SHA-3 (Secure Hash Algorithm 3) is a set of cryptographic hash functions defined in FIPS 202: SHA-3 Standard: Permutation-Based Hash and Extendable-Output Functions.

The SHA-3 family consists of six hash functions with digests (hash values) that are 128, 224, 256, 384 or 512 bits: SHA3-224, SHA3-256, SHA3-384, SHA3-512, SHAKE128, SHAKE256.

Currently, this library supports all of the algorithms mentioned above.

  • SHA3-224
  • SHA3-256
  • SHA3-384
  • SHA3-512
  • SHAKE-128
  • SHAKE-256

Implementation on FPGA

The internal structure of SHA-3 algorithms can be shown as the figures below:

Structure of SHA-3 algorithms Structure of SHAKE algorithms

As we can see from the figures, hash calculation in both SHA-3 and SHAKE is much different from SHA-1 and SHA-2. Since the internal state array is updated iteratively (by the input message) and used in the next permutation, it cannot be partitioned into block generation part and digest part.

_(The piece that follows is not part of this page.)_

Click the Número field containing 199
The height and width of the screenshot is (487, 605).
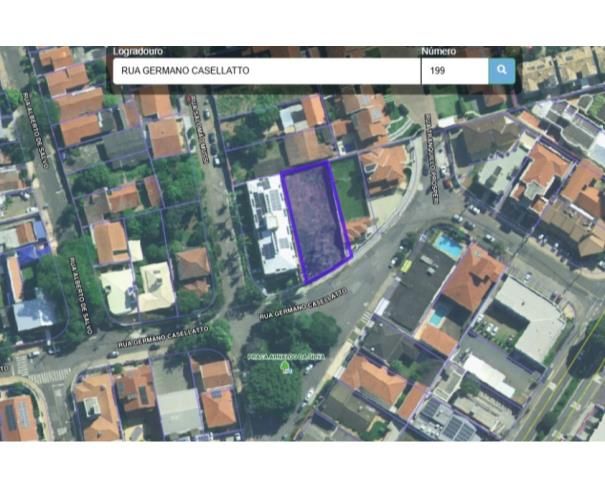pyautogui.click(x=455, y=71)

Both the digest parts of SHA-3 and SHAKE pad or split the input message into fixed sized blocks (1600-bit for each), and XOR it to the state array of the last iteration.

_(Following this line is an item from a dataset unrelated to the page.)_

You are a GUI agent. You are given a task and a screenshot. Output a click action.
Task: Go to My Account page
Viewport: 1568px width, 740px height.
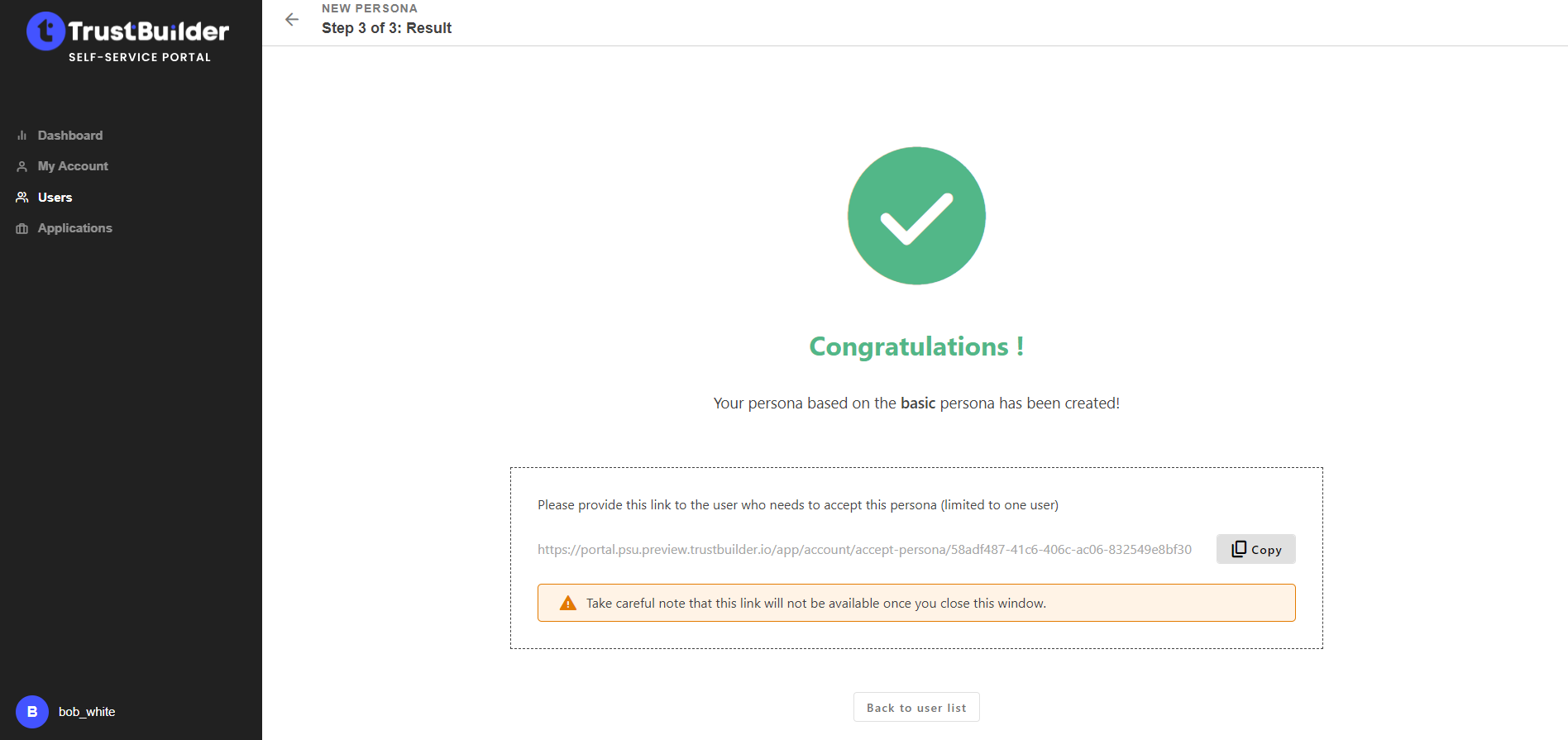click(73, 166)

The message word size is 64-bit for both SHA-3 and SHAKE, and each block has a different number of message words according to the specific suffix of the algorithm which is selected. The number can be defined as:

\[NumMsgWord = \frac{200 - \frac{Suffix}{4}}{8}\]

Loop-carried dependency is enforced by the algorithm, and thus the digest part cannot reach II=1.

Performance

SHA3-224

A single instance of SHA3-224 function processes input message at the rate of 144 byte / 1105 cycles at 303.58MHz.

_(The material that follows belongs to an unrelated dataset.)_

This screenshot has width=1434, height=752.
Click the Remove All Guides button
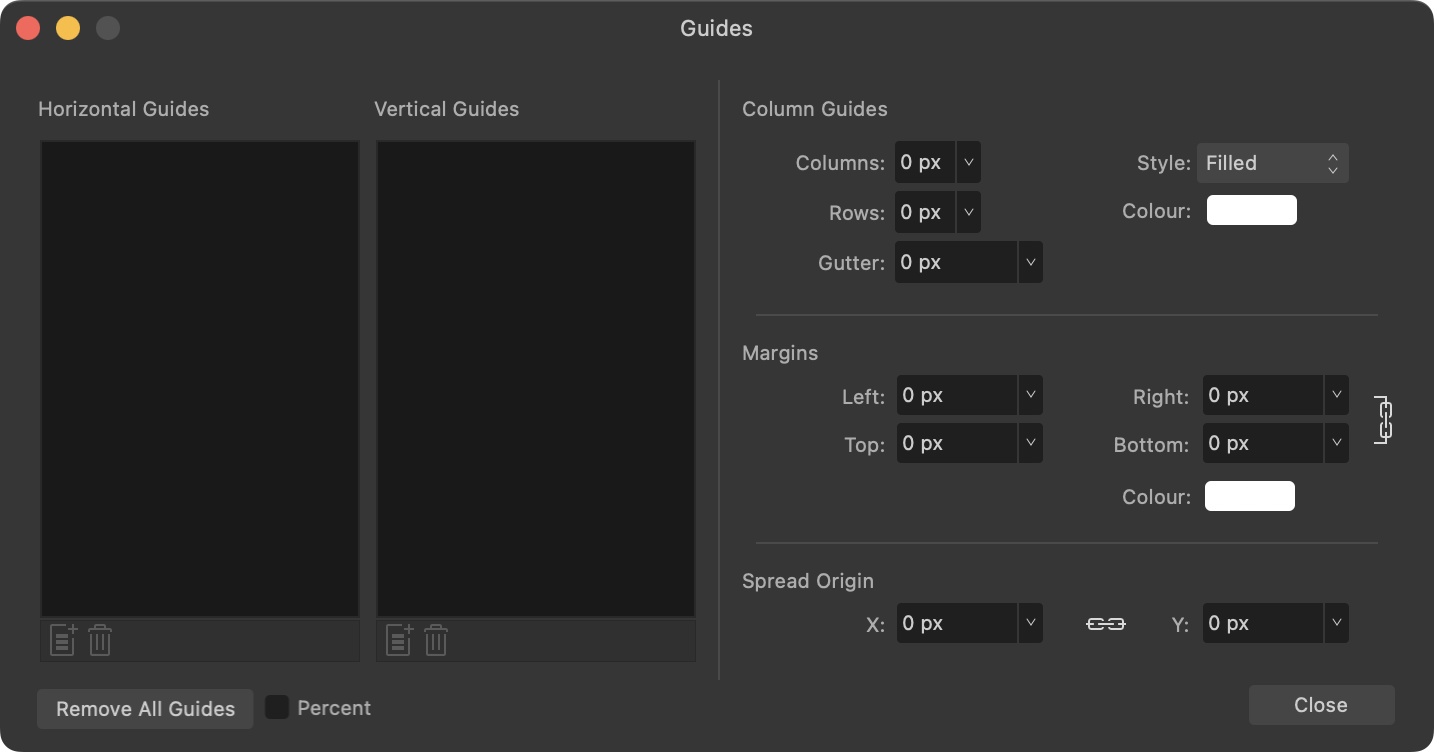click(144, 708)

The hardware resource utilizations of SHA3-224 is listed in tab1SHA3224 below:

Hardware resources for single SHA3-224 hash calculation
BRAM DSP FF LUT CLB SRL clock period(ns)
0 0 36974 45821 7819 606 3.294

SHA3-256

A single instance of SHA3-256 function processes input message at the rate of 136 byte / 1104 cycles at 306.65MHz.

The hardware resource utilizations of SHA3-256 is listed in tab1SHA3256 below:

Hardware resources for single SHA3-256 hash calculation
BRAM DSP FF LUT CLB SRL clock period(ns)
0 0 36787 44975 7203 606 3.261

SHA3-384

A single instance of SHA3-384 function processes input message at the rate of 104 byte / 1100 cycles at 310.75MHz.

The hardware resource utilizations of SHA3-384 is listed in tab1SHA3384 below:

Hardware resources for single SHA3-384 hash calculation
BRAM DSP FF LUT CLB SRL clock period(ns)
0 0 33782 40511 7264 611 3.218

SHA3-512

A single instance of SHA3-512 function processes input message at the rate of 72 byte / 1096 cycles at 316.25MHz.

The hardware resource utilizations of SHA3-512 is listed in tab1SHA3512 below:

Hardware resources for single SHA3-512 hash calculation
BRAM DSP FF LUT CLB SRL clock period(ns)
0 0 32994 39794 7264 611 3.162

SHAKE-128

A single instance of SHAKE-128 function processes input message at the rate of 168 byte / 1108 cycles at 306.37MHz.

The hardware resource utilizations of SHAKE-128 is listed in tab1SHAKE128 below:

Hardware resources for single SHAKE-128 hash calculation
BRAM DSP FF LUT CLB SRL clock period(ns)
0 0 37577 47898 8229 610 3.264

SHAKE-256

A single instance of SHAKE-256 function processes input message at the rate of 136 byte / 1104 cycles at 302.02MHz.

The hardware resource utilizations of SHAKE-256 is listed in tab1SHAKE256 below:

Hardware resources for single SHAKE-256 hash calculation
BRAM DSP FF LUT CLB SRL clock period(ns)
0 0 36789 44909 7889 606 3.311

Clustering

To boost the throughput of SHA-3 primitives, multiple instance can be organized into a cluster, and offer message level parallelism.